Redação Palanque Mato Grosso
A Polícia Federal investiga se o grupo extremista Comando C4, acusado do assassinato do advogado Roberto Zampieri em dezembro de 2023, em Cuiabá, também tem ligação com a morte de Marcelo da Silva, considerado braço-direito dele. A informação é da Folha de S.Paulo.
Marcelo foi encontrado carbonizado dentro de uma caminhonete incendiada no interior de Mato Grosso, em junho do mesmo ano. No dia do desaparecimento, a PF identificou que Etevaldo Caçadini, coronel reformado do Exército e apontado como líder do grupo, comprou passagens aéreas com destino a Cuiabá.
O Comando C4, que se apresenta como sigla para “Caça a Comunistas, Corruptos e Criminosos”, é investigado na Operação Sisamnes, que apura a venda de decisões judiciais e vazamento de informações no Superior Tribunal de Justiça (STJ). A operação teve sua 7ª fase deflagrada em maio.

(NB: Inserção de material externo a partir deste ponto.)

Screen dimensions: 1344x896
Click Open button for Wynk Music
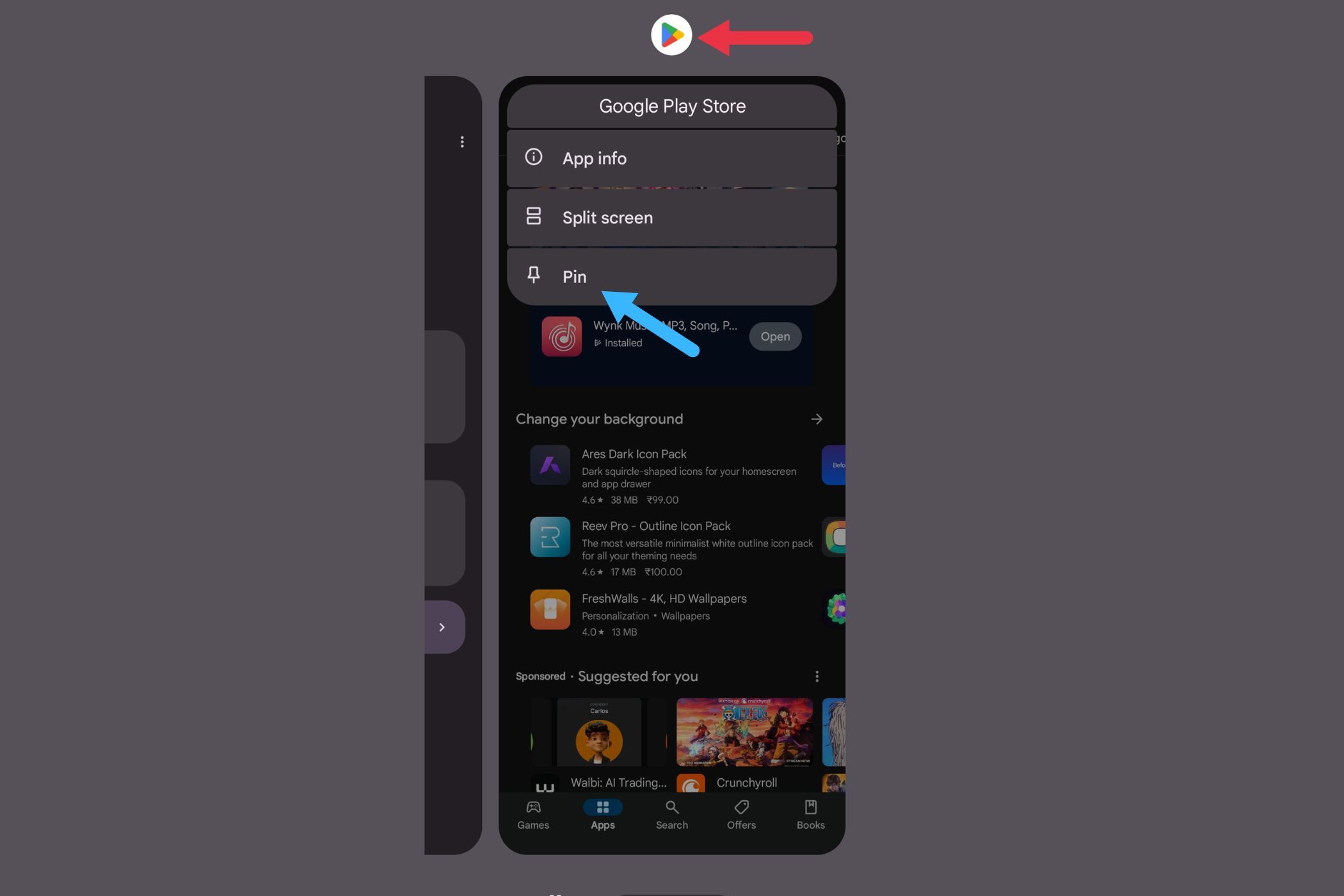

Zampieri foi executado com dez tiros em frente ao seu escritório, no bairro Bosque da Saúde. A PF encontrou, em seu celular, conversas com empresários, desembargadores e o lobista Andreson Gonçalves, apontado como intermediador da compra de decisões judiciais no STJ.
As investigações indicam que Caçadini teria sido contratado pelo produtor rural Anibal Manoel Laurindo, envolvido em uma disputa judicial por terras. Na casa do coronel reformado, foram localizadas anotações com nomes de autoridades e uma tabela com preços de serviços de espionagem.
A defesa de Caçadini nega qualquer envolvimento nos crimes e afirma que ainda não teve acesso ao inquérito. Já a defesa de Anibal alegou sigilo e optou por não se manifestar. A Polícia Civil também investiga o caso de Marcelo, que pode envolver policiais militares.
A PF trabalha com a hipótese de que o Comando C4 atuava como um “pelotão” clandestino, envolvido em práticas como homicídios por encomenda, monitoramento de alvos e coleta de informações. Em mensagens interceptadas, integrantes do grupo se referem a um dos suspeitos como “uma máquina de matar”.